The get_text() method was employed to iteratively retrieve the text from each page of the pdf file.

Output

Extract Specific Text from PDF Python

Using the above steps, one can extract text from pdf using the PyMuPDF library.

Conclusion

We have seen how PyMuPDF and Python assist us with text extraction. One can use this technique instead of manually copying individual text lines or utilizing a PDF reader. Hundreds of documents can be automatically extracted and arranged hierarchically.

Due to the widespread usage of PDF files for document storage and distribution, data extraction from such files is a crucial task.

We have used PyPDF2, PyMuPDF, and PDFQuery, to extract text from a PDF file.

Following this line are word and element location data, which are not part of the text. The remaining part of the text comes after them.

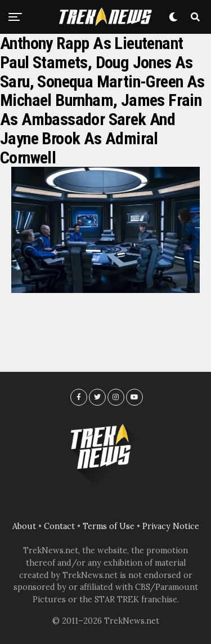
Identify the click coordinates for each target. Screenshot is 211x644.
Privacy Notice (170, 526)
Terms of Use (109, 526)
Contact (59, 526)
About (24, 526)
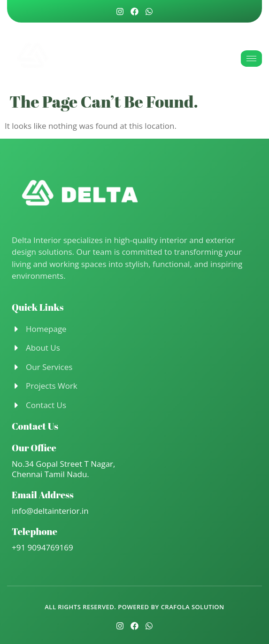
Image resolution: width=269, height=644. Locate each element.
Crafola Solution (192, 607)
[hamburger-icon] (251, 58)
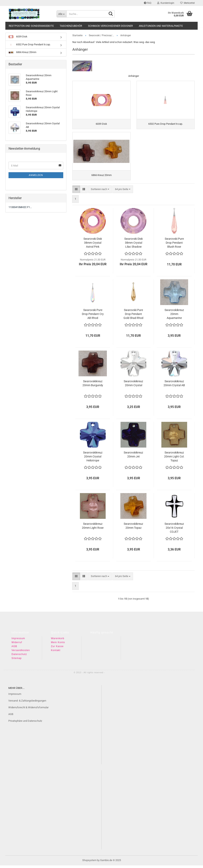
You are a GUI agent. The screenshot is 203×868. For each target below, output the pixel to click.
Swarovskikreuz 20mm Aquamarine (174, 316)
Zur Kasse (57, 649)
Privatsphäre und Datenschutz (25, 723)
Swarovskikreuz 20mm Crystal (133, 386)
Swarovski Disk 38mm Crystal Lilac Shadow (134, 245)
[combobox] (100, 191)
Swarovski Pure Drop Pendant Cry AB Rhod (93, 316)
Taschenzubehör (71, 26)
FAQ (148, 3)
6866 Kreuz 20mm (22, 52)
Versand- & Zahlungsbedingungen (27, 703)
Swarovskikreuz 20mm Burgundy (93, 386)
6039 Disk (18, 36)
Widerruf (17, 645)
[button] (76, 191)
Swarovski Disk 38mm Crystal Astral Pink (93, 245)
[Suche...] (61, 14)
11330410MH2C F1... (20, 207)
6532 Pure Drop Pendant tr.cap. (29, 44)
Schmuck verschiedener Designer (110, 26)
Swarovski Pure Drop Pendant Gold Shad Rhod (133, 316)
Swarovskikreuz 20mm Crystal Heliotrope (93, 459)
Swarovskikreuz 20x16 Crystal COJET (174, 530)
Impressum (18, 641)
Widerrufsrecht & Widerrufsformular (28, 710)
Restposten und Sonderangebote (31, 26)
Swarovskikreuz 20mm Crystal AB (174, 386)
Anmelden (36, 175)
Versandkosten (21, 653)
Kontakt (56, 653)
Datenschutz (19, 657)
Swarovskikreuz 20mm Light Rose (93, 528)
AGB (14, 649)
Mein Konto (58, 645)
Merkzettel (187, 3)
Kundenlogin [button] (166, 3)
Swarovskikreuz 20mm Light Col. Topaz (174, 459)
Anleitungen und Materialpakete (161, 26)
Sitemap (17, 661)
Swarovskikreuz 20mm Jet (133, 457)
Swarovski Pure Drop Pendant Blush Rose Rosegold (174, 245)
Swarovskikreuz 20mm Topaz (133, 528)
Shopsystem (89, 863)
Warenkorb (57, 641)
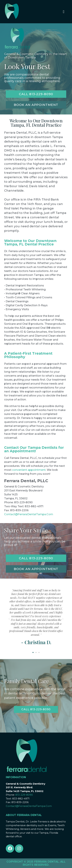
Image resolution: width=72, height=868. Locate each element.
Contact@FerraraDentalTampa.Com (28, 514)
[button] (33, 652)
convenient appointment (29, 470)
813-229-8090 (24, 795)
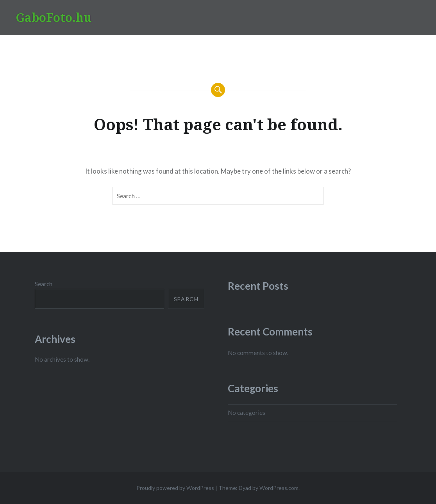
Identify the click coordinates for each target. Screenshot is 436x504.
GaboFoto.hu (54, 17)
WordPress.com (279, 488)
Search (43, 284)
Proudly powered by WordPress (175, 488)
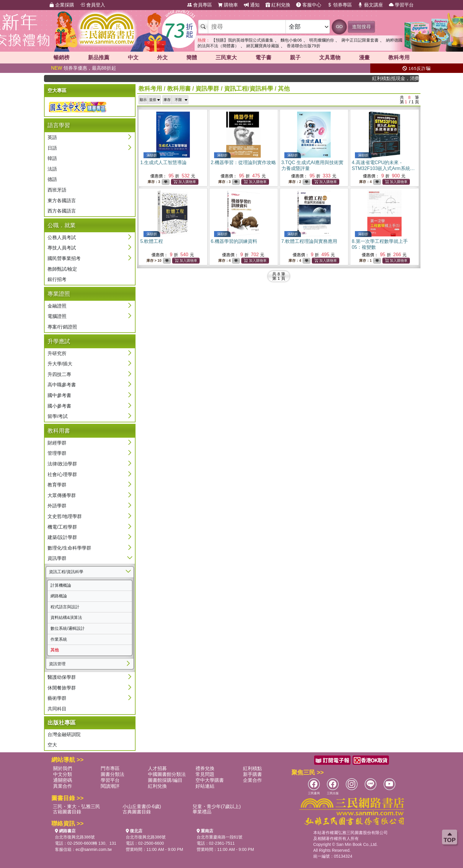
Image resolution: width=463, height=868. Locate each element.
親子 (295, 58)
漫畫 (364, 58)
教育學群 (57, 485)
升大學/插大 (60, 364)
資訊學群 (57, 558)
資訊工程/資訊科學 (66, 572)
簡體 (192, 58)
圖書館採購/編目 (165, 780)
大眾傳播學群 (62, 495)
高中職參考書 (62, 384)
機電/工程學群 (62, 527)
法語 (52, 169)
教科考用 (399, 58)
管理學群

For extracting data from PDFs, the Python library PDFQuery is an effective tool. PDFQuery is a good alternative for anyone wishing to extract data from PDF files because of its simple syntax and thorough documentation. Additionally, it is open-source and adaptable to many use cases.

Data extraction from PDF files is extremely simple with the PYPDF2 library. Additionally, we are aware that there is a massive amount of unstructured data included in pdf formats, and after extracting the texts, we can do a variety of analyses and locate the internal information in accordance with your business needs.